**EXCERPTED PASSAGE**
Start of Block

Seven hours of riding the cycle through a city I’ve called home for most of my life confirmed a few facts about Mumbai.
The half moon was making its slow ascent across an inky sky as a light sea breeze tickled the stray strands of hair at the nape of my neck. The butterflies in my stomach seemed to have settled down. Unsure smiles, polite introductions and generic conversations followed. Then I heard the familiar, shrill sound of my childhood. Tring Tring. And the butterflies soared all the way up to the involuntary smile on my face.
On a Saturday night when most women my age are nursing either babies or a well-deserved glass of Chardonnay, I had decided to join 17 other outliers – strangers – on a midnight bicycle ride across South Mumbai. We were all gathered in front of a cycle shop in one of Colaba’s Pasta lanes. The night air stirred with the murmur of tentative small talk until we were given the green signal to choose our vehicles for the night. A little wobble, a quick ring of the bell and we were on our way.
We followed our guides through the yellow and brown streets of Mumbai. We huddled together when Suraj distributed nuggets of information about historic landmarks. We followed Nano’s lead while crossing the CST junction, avoiding the tipsy cars hurtling down the road. We rose from our bicycle seats and pumped harder when Mayur asked us to go full throttle on steep slopes. We gratefully accepted oranges, bananas, peanuts, chai and, finally, fluffy white idlis handed out by Hiren. Slowly and steadily, we made our way from the Southern tip of Mumbai to Marine Drive and Girgaum Chowpatty, up Malabar Hill and then down to Kemps Corner and Peddar Road, cycling past Haji Ali and Worli Sea Face to finally end the journey at Worli village.

End of Block

**SOURCE DATA**
Start of Block

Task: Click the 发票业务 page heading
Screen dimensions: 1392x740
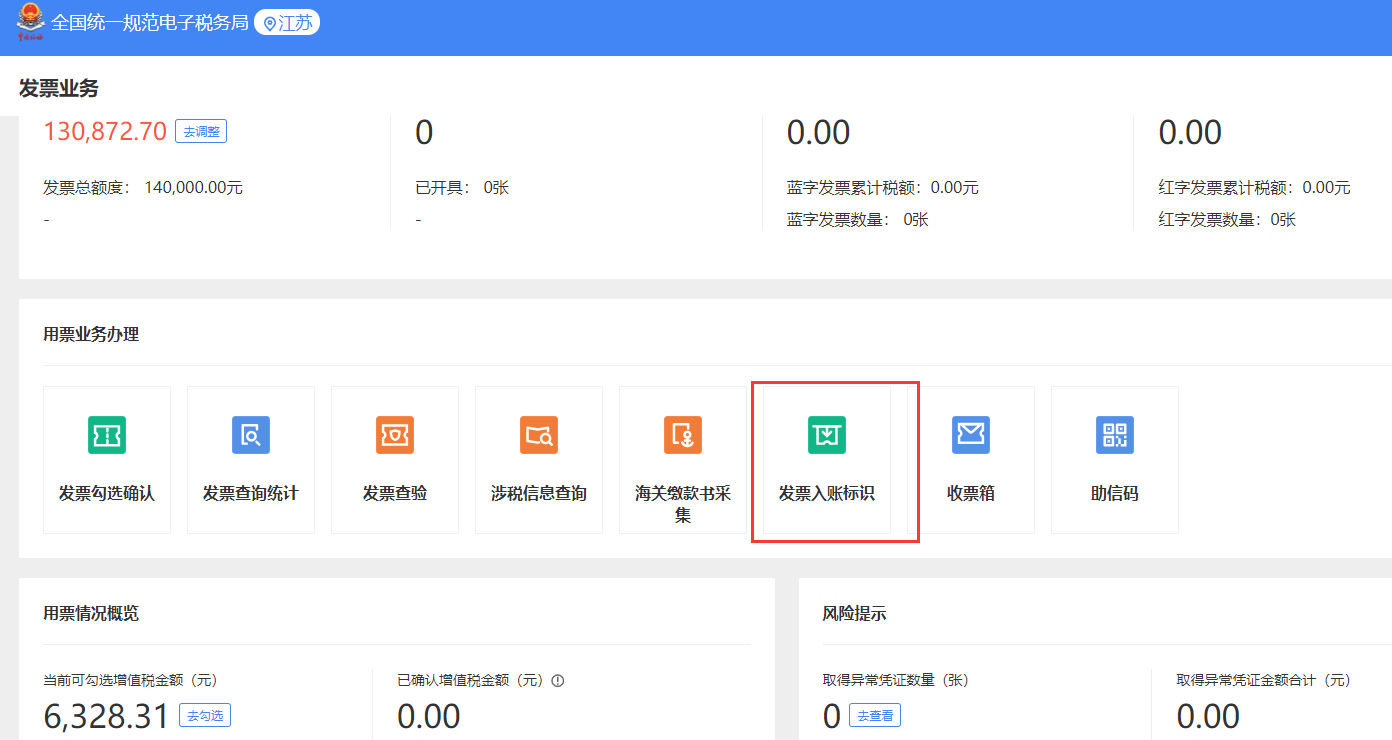Action: [59, 88]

End of Block

**WORK REQUEST 1**
In the account of the midnight bicycle ride across South Mumbai, where did the riders gather before setting off?
**WORK REQUEST 2**
Continue the account of the midnight bicycle ride across South Mumbai from the point where it stops.

**REPLY 1**
In front of a cycle shop in one of Colaba's Pasta lanes.

**REPLY 2**
Seven hours of riding through a city I’ve called home for most of my life confirmed a few facts about Mumbai that I’ve observed over the years.
1. The city never fails to fascinate. The barn owl near Crawford Market that I mistook for a white plastic bag. The men who sweep the alleys of Zaveri Bazaar at 2 a.m. hunting for gold particles. The dazzling view of Queen’s Necklace from Malabar Hill. There’s a stor ,around every corner.
2. It is possible to find peace and quiet in the city. Ask the guards in front of the Sahyadri Guest House or Mumbadevi Temple, eyes peeled to the screen and heads bobbing to an unknown rhythm as they stream videos on their mobile phones. Ask the devotee bathing in the “holy” water of Banganga Tank.
3. The city never sleeps. Marine Drive, like many other parts of Mumbai, is alive and buzzing at 3:30 a.m. Children play hopscotch on the pavement. Middle-aged women adjust the dupattas over their heads as they sit around in circles exchanging gossip and giggles. Chaiwallas pass around small paper cups of steaming pre-made masala tea. Masseurs give head massages and stretch the limbs of inquisitive Americans. Lovers do what they always do.
My midnight jaunt across the city not only stripped off the layers of dust, bling and noise that envelop Mumbai during the day but also dispelled any false notions I possessed about the state of my body.
Pedaling at full speed along my old college route – past the shuttered-down Parsi Dairy, up the gradual slope of Marine Lines flyover and down to Marine Drive – was just a warm up. For the first time in my life I thought, I can’t wait to go downhill!
The panting and perspiration were forgotten in an instant when we took one final look at the bejeweled Queen’s Necklace, said goodbye to the Old Lady’s Shoe and set off from Hanging Gardens. Two wheels, a 45-degree slope with perfect curves, wind in my hair and no brakes – these are a few of my new favourite things. Aching ankles, sore backsides and aggressive street dogs don’t make it to the list.
By the time we weaved through the early-morning walkers, runners and laughter club members on Worli Sea Face and hit the brakes for one last time at the village, we were ready to let go of our vehicles.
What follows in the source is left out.